Director Curtis delivers a compelling story in which the most emotionally riveting scenes are captured in a series of flashbacks that evoke a keen sense of time and place thanks to the beautiful production design and camerawork. Recalled are Maria's life as a young woman (played by Orphan Black star Tatiana Maslany) from a wealthy, close knit, Jewish family in Vienna, including some poignant moments she shared with her Aunt Adele (Antje Traue), her wedding, and what she and her husband (Max Irons) had to endure as they made their intense and terrifying escape to America, knowing too well what the outcome would be for her mother and ill father (Allan Corduner) after they were forced to leave them behind.

Teaming up with powerhouse, veteran actress Mirren is not an easy job for the less accomplished actor, but Reynolds holds his own as the true life attorney who initially takes on the case because of the potential of high monetary rewards, but has an epiphany at a Holocaust memorial that triggers a renewed sense of his Jewish identity.

In other small supporting roles are Katie Holmes as Randy's supportive wife, Charles Dance as Randy's boss, and Daniel Bruhl as an Austrian investigative reporter driven to help make up for the abominable sins of his father and country. Also appearing in cameo roles are Elizabeth McGovern as a court judge and Jonathan Pryce as Supreme Court Judge Rehnquist.

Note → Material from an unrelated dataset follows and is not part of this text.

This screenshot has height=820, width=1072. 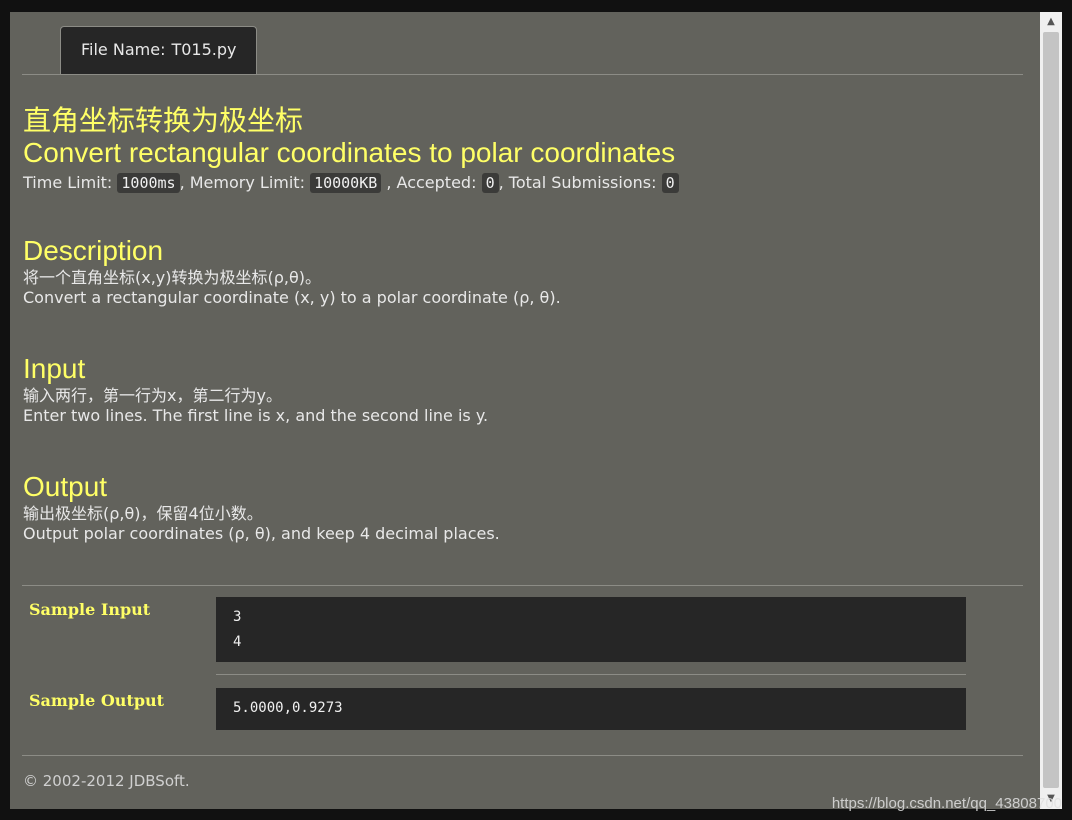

Woman in Gold is a very good movie that could have been even better if the story had just stuck with dramatic execution without having to inject occasional cliches and unnecessary, humorous and sassy dialogue from Altmann, who otherwise is portrayed as smart, classy and with strong morals.

Without knowing how much creative license was taken in bringing this true story to screen, what effect the story should have on audiences has not been compromised. Women in Gold is not only another inspiring story about an underdog against all odds, it as important, relevant story about seeking justice for abominable sins of the past and to do what is right to keep the memory of loved ones alive.

Despite some minor issues, Woman In Gold is unquestionably worth seeing and yes, memorable.